The wall will stand on Greencastle property

Bud and June Marshall do not have to tear down the wall they constructed without first getting a land use permit. They successfully appealed the borough decision that the structure did not meet regulations, and received a variance from the Zoning Hearing Board.

It all came down to the definitions of wall, retaining wall and fence.

Waldo “Bud” Marshall and his wife June appealed a land use permit denial by Greencastle zoning officer Susan Armstrong for a brick wall constructed on their property at 160 S. Washington St. without going through proper channels.

Zoning Hearing Board chair Michele Emmett and members Emile Charest and Gerald Pool heard arguments from two sides before ruling on Marshall’s request for a zoning variance for the wall constructed last May and June on the northern side lot line of his residence.

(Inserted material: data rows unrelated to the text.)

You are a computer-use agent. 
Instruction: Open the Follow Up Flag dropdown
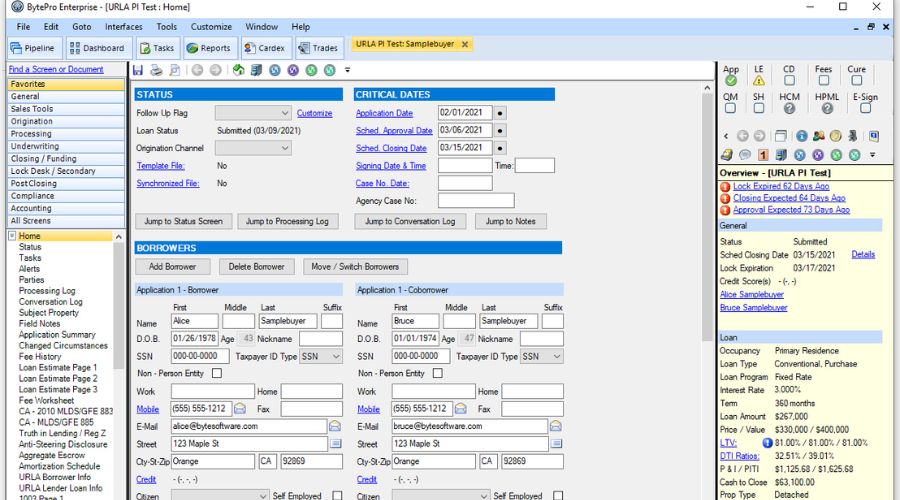pyautogui.click(x=253, y=113)
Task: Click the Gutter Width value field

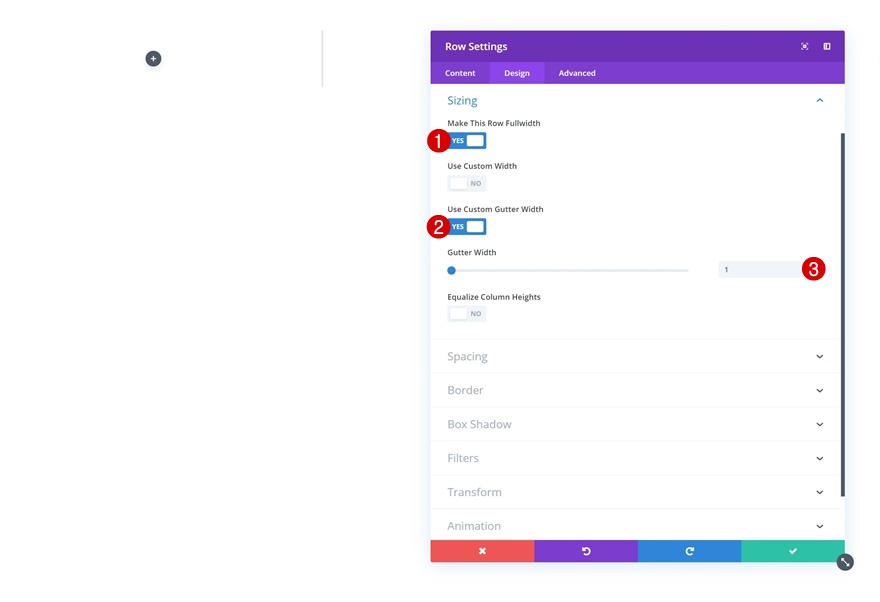Action: 760,270
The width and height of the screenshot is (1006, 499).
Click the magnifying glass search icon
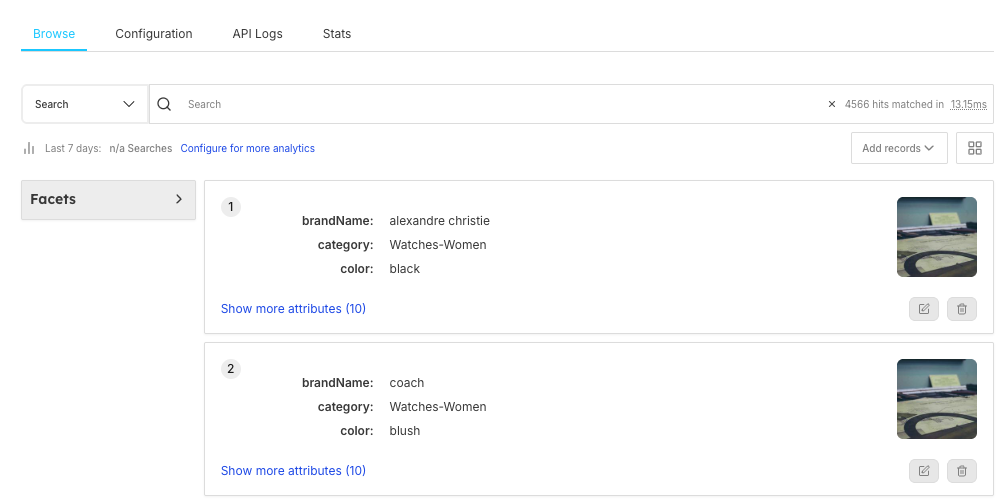pyautogui.click(x=165, y=104)
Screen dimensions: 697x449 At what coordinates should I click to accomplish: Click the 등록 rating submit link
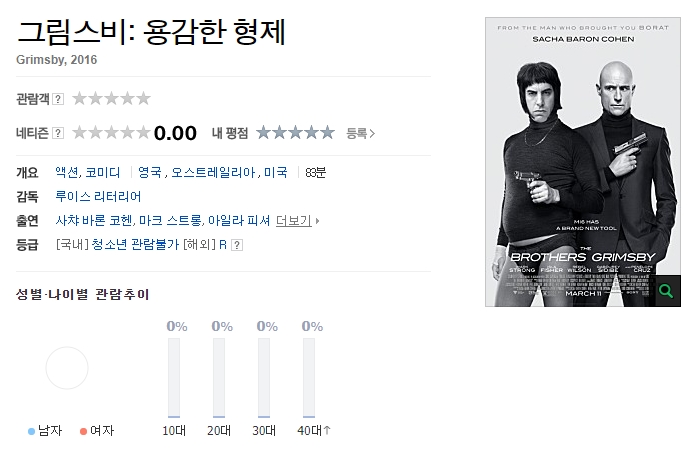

In November Marshall heard “street talk” that there was a problem with his wall, he told the board and its solicitor Jeffrey Evans at a hearing Jan. 26. A pressure-treated wooden two-foot retaining wall, which corrected the grade in his back yard, and a five-foot fence on top of it had become unsightly and unstable.

“We considered this unsatisfactory,” Marshall said.

He told his neighbors he intended to replace them and received the people’s  approval. The contractor notified PA One Call before digging, and borough personnel came out to mark the water and sewer lines, Marshall testified.

He built a six foot high, 36 foot long brick wall.

“We did not know we needed a variance,” he said. “We thought everything we did was right.”


Marshall said the fence was needed for insurance purposes and to meet borough code requirements for a back yard pool.

According to borough ordinances, a retaining wall may be at the lot line or wherever needed, a fence must meet a five-foot setback, and a wall fell into the accessory building category, which meant it had to be a minimum of five feet from the property line.

No height restriction was attached to a retaining wall in the code. A wall could contain masonry materials, but a fence could not.

Armstrong had denied the belated permit application.

“Under the definition of a wall, it is a manmade barrier used as a line of demarcation to separate an area, but not as a base for a fence,” she said. “I acknowledge there is some  merit for the soil being retained. It is difficult for me to say it takes five feet of wall to retain two feet of soil.”

Duane Kinzer, owner of Century Inc., and his lawyer A. J. Benchoff, agreed with her. Benchoff got Marshall to admit the fence portion could have been built elsewhere to meet the setback.

“It would look stupid, but yes,” Marshall said.

Kinzer had photos of other retaining walls in Greencastle, which were as high as the ground they were supporting.

“I’m here to see the borough is enforcing its ordinances,” he stated.

Lucy Schemel, neighbor to the north, testified that the wall was an upgrade to the previous one and her family had no problem with it.

Benchoff concluded, “The language is clear in the ordinance. This does not pass the straight face test. It is not a retaining wall.”

The verdict

After 30 minutes of deliberation, the Zoning Hearing Board said it was indeed a retaining wall and the borough should issue Marshall a land use permit.

Emmett said there were contradictions in the ordinance. Because the code did not restrict the height of retaining walls, the three members had determined this was one.

“It wouldn’t hurt for borough council to review the ordinance,” she said.

The board had 45 days to write its decision, followed by a 30-day appeal period to the Franklin County Court of Common Pleas, should anyone choose to oppose the ruling, said Evans.